Орина Егоровна Бузырева.

Посылаю моё матер<инское> благосл<овение> Грише, хорошо ли он тебе служит? - У нас дожди идут вот уже друга неделя и пастух Родя помер около Миколина дня" (VIII, 172–173).

В 1908 году, после выхода в свет второго тома Переписки поэта (под редакцией В. И. Сайтова), пушкинист Н. О. Лернер взял да и обнаружил "сходство" между "довольно бестолковыми строками" (VIII, 173) письма Егоровны и посланием Арины Родионовны Пушкину от 6 марта 1827 года, которое было написано при участии А. Н. Вульф. О своём открытии ("няниной реминисценции") учёный поспешил рассказать на страницах авторитетного издания Императорской Академии наук - сборника "Пушкин и его современники".

"Сходство между обоими приведёнными письмами бросается в глаза сразу, - заявил Н. О. Лернер. - Оно не ограничивается одним общим тоном, выражающим сердечную любовь и привязанность престарелой пестуньи к питомцу, одним и тем же языком, удивительно народным и живым, из родника которого зачерпнул столько прелести наш великий мастер слова, - но идёт дальше и доходит до общих выражений".

Не лишены точности и дальнейшие наблюдения пушкиниста: "В обоих письмах народные присловья: "поживи, дружочик, хорошенько, самому слюбится", - говорит совершенно эпически Арина Родионовна, радуясь освобождению своего любимца и друга из ссылки и, может быть, полушутливо, полунежно намекая на дошедшие до неё слухи о намерении Пушкина жениться; "в животе и смерти Бог волен", - утешает Дубровского народной пословицей Орина Егоровна, сообщая ему грустные вести из родительского дома. Арина Родионовна зовёт Пушкина: "мой ангел", "дружочик"; Орина Егоровна называет Дубровского: "соколик мой ясный". Арина Родионовна сбивается с "ты", как она всегда, конечно, обращалась к Пушкину, на "вы", видя в Пушкине не только своего "любезного друга", но и барина; Орина Егоровна пишет своему "ясному соколику": "Государь ты наш" и подписывается не только нянькой, но и "верной рабой". И та и другая хотят как можно скорее обнять своего друга и господина: "всех лошадей на дорогу выставлю", - обещает Арина Родионовна; "мы тебе и лошадей вышлем на Песочное", - пишет Орина Егоровна. В этом последнем случае слишком очевидна общность выражений".

Завершил своё сравнительное исследование Н. О. Лернер такой гипотезой: "Не будет особенной психологической натяжкой предположить, что в уме Пушкина, когда он писал слова Орины Егоровны, носилось письмо Арины Родионовны, мелькали её милые, ласковые строки, и, быть может, даже не думав воспроизвести выражения Арины Родионовны, но повинуясь невольной, им самим не сознаваемой реминисценции, он вложил в уста няни Дубровского тёплые, нежные слова своей "дряхлой голубки"".

- **РАЗДЕЛ ДАННЫХ**

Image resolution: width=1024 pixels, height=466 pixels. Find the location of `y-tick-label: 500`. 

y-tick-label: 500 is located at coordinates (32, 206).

- **ЗАДАНИЯ ДЛЯ ВЫПОЛНЕНИЯ**
[a] Определите, соответствуют ли отрывку о письмах двух нянь следующие утверждения. (i) Лернер рассказал о своём открытии в сборнике «Пушкин и его современники». (ii) Письмо Арины Родионовны было написано без чьего-либо участия. (iii) Орина Егоровна называет Дубровского «мой ангел». На каждое утверждение ответьте «да» или «нет» и приведите решающие слова отрывка в точной цитате.
[b] Напишите продолжение отрывка о письмах двух нянь, начав сразу после его последнего предложения.

- **СПИСОК ОТВЕТОВ**
[a]
(i) Да: «учёный поспешил рассказать на страницах авторитетного издания Императорской Академии наук - сборника "Пушкин и его современники"».
(ii) Нет: «которое было написано при участии А. Н. Вульф».
(iii) Нет: «Орина Егоровна называет Дубровского: "соколик мой ясный"».

[b]
(Столь же вероятен, по нашему мнению, и другой вариант. Кое-что вспомнив и замыслив сочинить письмо Егоровны, автор мог извлечь из личного архива бережно там сберегаемое послание "мамушки", разгладить его, перечитать, положить на письменный стол рядом с рукописью романа - и творчески переработать три горе кую эпистолию для <"Дубровского">. К "плагиату" подобного рода Пушкин-художник прибегал неоднократно.)

Позднее, в вышедшем в 1924 году отдельной книжкой очерке "Няня Пушкина" Н. О. Лернер упомянул и про первое послание Арины Родионовны поэту (от 30 января 1827 года), сформулировав свою позицию уже так: "Письма няни, в особенности второе, послужили Пушкину образцом для письма, которое в его повести "Дубровский" получает Владимир Дубровский от своей старой няньки Орины Егоровны, и когда поэт писал строки Егоровны, в его памяти мелькали ласковые, наивные письма Родионовны. И вся Егоровна очень похожа на няню Пушкина".

Доводы пушкиниста коллеги по цеху признали весьма убедительными, "справедливыми". К примеру, М. А. Цявловский в "Путеводителе по Пушкину" (1931) указывал: "Письма няни Дубровского <…> являются очень близким отзвуком писем Арины Родионовны к Пушкину".

Но, отдавая должное Н. О. Лернеру, надо сказать и о том, что его анализ образа няни Владимира Дубровского не был исчерпывающим. Ведь учёный сосредоточился на письме Орины Егоровны, то есть на третьей главе <"Дубровского"> (законченной 2 ноября 1832 года; VIII, 832), и не уделил надлежащего внимания прочим страницам произведения. Между тем Александр Пушкин к февралю 1833 года написал ещё шестнадцать глав, доведя общее количество глав романа до девятнадцати. И в этих главах Орина Егоровна Бузырева, "старушка в белом чепце, опрятно и чопорно одетая" (VIII, 222), обрела дополнительные черты сходства с Ариной Родионовной.

Так, Егоровна была сделана главной персоной среди кистенёвской дворни. А в ряде вариантов автографа она, подражая пушкинской "голубке", тоже взялась за спицы: "Старушка ушла и села под окном чулок вязать", "Старушка ушла и принялась снова за свой чулок" и т. д. (VIII, 827). Позаимствовала Орина Егоровна от Арины Родионовны и некоторые другие житейские характеристики.

В шутливом опыте чуть более позднего времени - "написанном в духе народной поэзии" стихотворении "Сват Иван, как пить мы станем…" - Пушкин помянул "трёх Матрён, Луку с Петром", а с ними вместе и "Пахомовну". Та, как и мамка княгини из <"Русалки">, была большой искусницей по части всяческих устных рассказов:

В первый <?> раз <?> помянем пивом,
А Пахомовну потом
Пирогами да вином,
Да ещё её помянем:
Сказки сказывать мы станем -
Мастерица ведь была
И откуда что брала.
А куды разумны шутки,
Приговорки, прибаутки,
Небылицы, былины
Православной старины!..
Слушать, так душе отрадно.
И не пил бы и не ел.
Всё бы слушал да сидел.
Кто придумал их так ладно?.. (III, 308–309).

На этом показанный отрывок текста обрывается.